Miniaturized soft bio-hybrid robotics: a step forward into healthcare applications

T. Patino a, R. Mestre a and S. Sánchez *abc
aSmart nano-bio-devices Laboratory, Institute for Bioengineering of Catalonia (IBEC), Baldiri i Reixac, 10-12, Barcelona 08028, Spain. E-mail: ssanchez@ibecbarcelona.eu
bMax Planck Institute for Intelligent Systems, Heisenbergstr. 3, 70569 Stuttgart, Germany. E-mail: sanchez@is.mpg.de
cInstitució Catalana de Recerca i Estudis Avançats (ICREA), Psg. Lluís Companys, 23, 08010 Barcelona, Spain

First published on 23rd August 2016


Abstract

Soft robotics is an emerging discipline that employs soft flexible materials such as fluids, gels and elastomers in order to enhance the use of robotics in healthcare applications. Compared to their rigid counterparts, soft robotic systems have flexible and rheological properties that are closely related to biological systems, thus allowing the development of adaptive and flexible interactions with complex dynamic environments. With new technologies arising in bioengineering, the integration of living cells into soft robotic systems offers the possibility of accomplishing multiple complex functions such as sensing and actuating upon external stimuli. These emerging bio-hybrid systems are showing promising outcomes and opening up new avenues in the field of soft robotics for applications in healthcare and other fields.


Introduction

The evolution of biological systems has resulted in sophisticated mechanisms able to sense and actuate as a response to external stimuli as well as to adapt, self-repair and self-assemble. Newly fabricated robotic devices may significantly benefit from these unique properties to enhance their suitability and performance in healthcare related applications, including diagnosis, drug therapy, and surgery. However, in artificial systems, the achievement of such functionalities still remains a challenge. In this sense, the rigidity of materials used in conventional robotics can limit their performance in healthcare-related applications. As an alternative, soft robotics is emerging as a new discipline aiming to overcome the limitations of conventional robotic devices through exploring soft matter (i.e. fluids, gels, soft polymers and deformable materials) and biologically inspired engineering.1

So far, the use of bio-inspired smart materials and the integration of living cells into artificial micro-scaled systems have shown promising outcomes for the accomplishment of multiple and complex functions such as sensing, processing and responding to dynamic environmental stimuli in a very controlled manner.2 Moreover, these systems are biocompatible and can be operated through non-invasive control mechanisms such as electrical, chemical or optical stimulation, without the need for large-scale external driving systems or toxic fuels, which is crucial for biomedical applications.3

In this Focus article, we will discuss some of the recent advances in bio-inspired materials and bio-hybrid systems for soft robotics applications in biomedicine.

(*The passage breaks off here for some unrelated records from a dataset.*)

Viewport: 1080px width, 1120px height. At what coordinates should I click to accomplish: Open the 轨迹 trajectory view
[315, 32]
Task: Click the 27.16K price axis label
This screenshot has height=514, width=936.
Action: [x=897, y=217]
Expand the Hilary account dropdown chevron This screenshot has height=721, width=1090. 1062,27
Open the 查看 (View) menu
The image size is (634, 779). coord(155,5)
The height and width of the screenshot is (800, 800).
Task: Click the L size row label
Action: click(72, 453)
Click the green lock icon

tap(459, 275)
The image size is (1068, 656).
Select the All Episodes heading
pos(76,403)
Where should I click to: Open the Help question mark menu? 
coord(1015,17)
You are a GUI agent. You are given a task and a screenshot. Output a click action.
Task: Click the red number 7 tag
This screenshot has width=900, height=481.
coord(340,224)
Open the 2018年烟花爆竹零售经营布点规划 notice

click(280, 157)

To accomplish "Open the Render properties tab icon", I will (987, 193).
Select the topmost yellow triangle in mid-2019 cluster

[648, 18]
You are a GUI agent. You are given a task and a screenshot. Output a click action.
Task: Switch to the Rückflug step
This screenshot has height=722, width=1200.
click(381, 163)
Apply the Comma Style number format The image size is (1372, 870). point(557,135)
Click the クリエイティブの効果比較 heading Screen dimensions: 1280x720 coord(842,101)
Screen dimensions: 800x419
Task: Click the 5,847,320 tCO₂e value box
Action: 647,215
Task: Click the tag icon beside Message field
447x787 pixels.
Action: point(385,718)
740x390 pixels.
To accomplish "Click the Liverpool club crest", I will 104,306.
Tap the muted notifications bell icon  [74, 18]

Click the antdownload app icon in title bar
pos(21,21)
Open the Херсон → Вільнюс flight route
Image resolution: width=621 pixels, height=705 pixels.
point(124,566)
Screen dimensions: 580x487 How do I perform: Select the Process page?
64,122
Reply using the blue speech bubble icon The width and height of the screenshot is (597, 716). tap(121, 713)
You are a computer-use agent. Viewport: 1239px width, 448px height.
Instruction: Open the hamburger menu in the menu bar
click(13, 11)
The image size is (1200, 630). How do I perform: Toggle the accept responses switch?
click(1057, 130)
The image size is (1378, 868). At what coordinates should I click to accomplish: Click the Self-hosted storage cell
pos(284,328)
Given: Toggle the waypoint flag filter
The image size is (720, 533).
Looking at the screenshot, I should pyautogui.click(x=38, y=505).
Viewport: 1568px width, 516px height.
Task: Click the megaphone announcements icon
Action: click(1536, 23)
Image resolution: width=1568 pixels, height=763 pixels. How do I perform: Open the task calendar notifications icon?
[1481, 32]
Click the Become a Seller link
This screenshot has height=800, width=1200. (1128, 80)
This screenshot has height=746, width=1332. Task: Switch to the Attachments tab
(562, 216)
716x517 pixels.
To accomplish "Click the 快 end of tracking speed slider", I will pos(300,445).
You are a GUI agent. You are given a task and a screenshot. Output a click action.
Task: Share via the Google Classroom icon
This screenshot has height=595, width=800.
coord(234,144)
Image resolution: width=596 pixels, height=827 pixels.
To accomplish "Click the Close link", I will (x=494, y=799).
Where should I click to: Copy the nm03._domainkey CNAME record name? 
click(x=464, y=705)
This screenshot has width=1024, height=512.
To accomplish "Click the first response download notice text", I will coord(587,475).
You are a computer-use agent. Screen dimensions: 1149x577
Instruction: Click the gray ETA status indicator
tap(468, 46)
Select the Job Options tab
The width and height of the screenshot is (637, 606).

Bio-inspired materials for soft robotics

One of the main challenges in the field of robotics with regard to its applicability in medicine is the rigidity of the materials used. The lack of mechanical compliance between these materials and biological systems accounts for their low biocompatibility, poor capability for multifunctionality and low elasticity.1 Material rigidity can be measured by the Young's modulus, which defines the relationship between stress (force per unit area) and strain (proportional deformation) in a material. Thus, it can be very useful for measuring the elasticity of materials for soft robotics.4Fig. 1A shows a comparison between different materials, either artificial or biological, regarding their Young's modulus. Some of the most commonly used materials for soft robotics are polymers, especially elastomers, since they can provide a matching compliance with the properties of biological tissue in terms of elasticity and flexibility. Elastomeric soft robots can be actuated by applying pressure to deform their structure, what is known as pneumatic artificial muscles (PAMs) or McKibben actuators.5 In this regard, Martinez et al. developed flexible soft robotic tentacles consisting of elastomeric materials, which were fabricated using soft lithography (Fig. 1B). Upon pressurization, the tentacles showed a complex three dimensional motion.6
image file: c6lc90088g-f1.tif
Fig. 1 Elastic properties of the most commonly used materials for soft robotics and examples of their applications. A) Young's modulus of the most commonly used materials in soft robotic applications (blue) and of biological tissues (green). Reprinted with permission from ref. 4. B) Elastomeric based tentacle that is able to perform a complex 3D motion upon pressurization of a micropneumatic channel. Reprinted with permission from ref. 6. C) Multi-layered dielectric elastomer based actuator combined with carbon nanotube electrodes for low-voltage input actuation. Reprinted with permission from ref. 8. D) Schematic representation of a 3D-bioprinting system which is able to create structures that combine stimuli-responsive polymers, hydrogels and living cells. Reprinted with permission from ref. 10.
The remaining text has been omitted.